> **TASK STATEMENT**:
Look through the listing underneath for "will", and copy every line that has it.

> **DATA TO PROCESS**:
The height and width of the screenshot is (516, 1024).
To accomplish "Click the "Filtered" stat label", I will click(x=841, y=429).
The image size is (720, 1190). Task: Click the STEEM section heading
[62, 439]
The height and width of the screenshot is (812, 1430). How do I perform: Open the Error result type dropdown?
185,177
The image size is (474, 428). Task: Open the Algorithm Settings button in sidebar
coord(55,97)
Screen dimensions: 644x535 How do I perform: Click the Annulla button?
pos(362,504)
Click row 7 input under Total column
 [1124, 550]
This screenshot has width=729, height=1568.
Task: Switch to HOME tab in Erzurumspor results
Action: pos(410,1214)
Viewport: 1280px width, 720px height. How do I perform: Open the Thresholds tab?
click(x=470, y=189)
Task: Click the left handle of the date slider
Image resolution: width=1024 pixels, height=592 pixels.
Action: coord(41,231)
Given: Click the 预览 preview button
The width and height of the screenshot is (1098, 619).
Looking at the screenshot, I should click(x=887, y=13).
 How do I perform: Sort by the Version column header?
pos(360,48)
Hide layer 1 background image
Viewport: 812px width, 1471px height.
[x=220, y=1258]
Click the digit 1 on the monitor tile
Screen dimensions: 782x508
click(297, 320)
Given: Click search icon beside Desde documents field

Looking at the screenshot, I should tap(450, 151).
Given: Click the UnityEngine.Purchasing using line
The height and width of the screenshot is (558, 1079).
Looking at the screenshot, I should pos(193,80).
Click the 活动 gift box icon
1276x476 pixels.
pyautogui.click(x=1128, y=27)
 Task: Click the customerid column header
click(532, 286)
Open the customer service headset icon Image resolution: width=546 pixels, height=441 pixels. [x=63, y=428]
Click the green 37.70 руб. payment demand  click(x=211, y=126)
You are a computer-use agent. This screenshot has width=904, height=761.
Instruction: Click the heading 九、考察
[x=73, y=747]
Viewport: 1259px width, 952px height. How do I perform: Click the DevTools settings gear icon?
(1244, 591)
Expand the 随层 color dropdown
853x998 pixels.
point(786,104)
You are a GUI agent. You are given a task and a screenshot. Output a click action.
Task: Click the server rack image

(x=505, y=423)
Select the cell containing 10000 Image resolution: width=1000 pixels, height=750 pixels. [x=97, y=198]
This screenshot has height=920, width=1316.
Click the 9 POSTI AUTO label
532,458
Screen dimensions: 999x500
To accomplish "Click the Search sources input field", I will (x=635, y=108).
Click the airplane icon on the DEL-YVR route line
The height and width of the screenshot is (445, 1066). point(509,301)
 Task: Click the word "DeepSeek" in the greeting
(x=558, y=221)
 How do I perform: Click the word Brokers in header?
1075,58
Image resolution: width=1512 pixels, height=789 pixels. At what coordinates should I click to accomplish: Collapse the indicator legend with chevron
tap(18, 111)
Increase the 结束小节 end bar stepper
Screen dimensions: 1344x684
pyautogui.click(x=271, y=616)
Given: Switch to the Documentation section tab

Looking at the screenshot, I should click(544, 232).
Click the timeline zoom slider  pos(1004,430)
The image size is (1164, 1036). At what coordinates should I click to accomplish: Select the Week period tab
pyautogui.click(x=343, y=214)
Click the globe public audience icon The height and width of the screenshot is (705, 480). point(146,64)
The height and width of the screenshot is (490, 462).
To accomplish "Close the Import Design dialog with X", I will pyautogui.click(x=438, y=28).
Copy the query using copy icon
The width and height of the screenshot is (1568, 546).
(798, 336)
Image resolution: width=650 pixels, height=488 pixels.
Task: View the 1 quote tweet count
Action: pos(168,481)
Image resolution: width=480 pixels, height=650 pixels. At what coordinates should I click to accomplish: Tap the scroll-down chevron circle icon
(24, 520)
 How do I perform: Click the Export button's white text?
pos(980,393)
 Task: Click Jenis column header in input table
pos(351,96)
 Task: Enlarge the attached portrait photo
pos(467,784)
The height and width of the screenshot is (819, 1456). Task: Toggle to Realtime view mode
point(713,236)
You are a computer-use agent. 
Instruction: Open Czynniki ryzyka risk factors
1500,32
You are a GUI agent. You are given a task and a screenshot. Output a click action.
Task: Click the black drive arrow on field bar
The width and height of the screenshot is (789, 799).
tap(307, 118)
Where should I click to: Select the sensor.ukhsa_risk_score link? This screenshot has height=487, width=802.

> **SOLUTION FOR THIS PROBLEM**:
To accomplish "Click the "Filtered" stat label", I will click(x=841, y=429).
To accomplish "Click the Search sources input field", I will (x=635, y=108).
To accomplish "Close the Import Design dialog with X", I will pyautogui.click(x=438, y=28).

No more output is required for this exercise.